Action Bronson, ‘Rare Chandeliers’ (Vice)

Action Bronson / Photo by Roger Kisby/Getty
8
SPIN Rating: 8 of 10
Release Date: November 27, 2012
Label: Vice

Action Bronson is a deft rapper, sure: a formalist, a casual virtuoso, a fat man with big lungs and superlative breath control. He’s from Queens, which automatically makes him a New York rapper, with all the grasping, palm-sweating expectation that designation implies. This has been a city in constant need of a savior, and to rap in one of the five boroughs is to inadvertently apply for the job. His qualifications for the position are impeccable — that Ghostface-reminiscent rasp, the flawless internal rhymes, the outsize personality — and, at the same time, irrelevant. New York rap nostalgia, like most nostalgia, is ultimately about a longing not for skill but for place: M.O.P.’s Brownsville, Nas’ Queens, Cam’ron’s Harlem.
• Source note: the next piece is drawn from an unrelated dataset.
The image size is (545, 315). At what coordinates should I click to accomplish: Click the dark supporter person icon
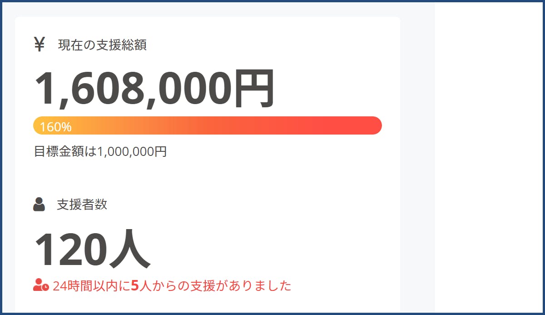click(x=39, y=204)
And Action Bronson, perhaps more than any New York rapper to come along in a while, understands this. Queens is not exactly the place that he’s rapping about, any more than the Wu-Tang’s Shaolin was Staten Island. But it is a distinct and recognizable universe, nonetheless. Just look at the cover of his new Alchemist-produced mixtape Rare Chandeliers. There’s an alligator, a wizard, a couple of henchmen in a white BMW. A woman naked but for some sausage links and the knife that is her left hand. Your host is in a tuxedo, a wolf’s head on top of his own head, a sawed-off shotgun in his hands, a whole skuzzy b-movie universe in his heart.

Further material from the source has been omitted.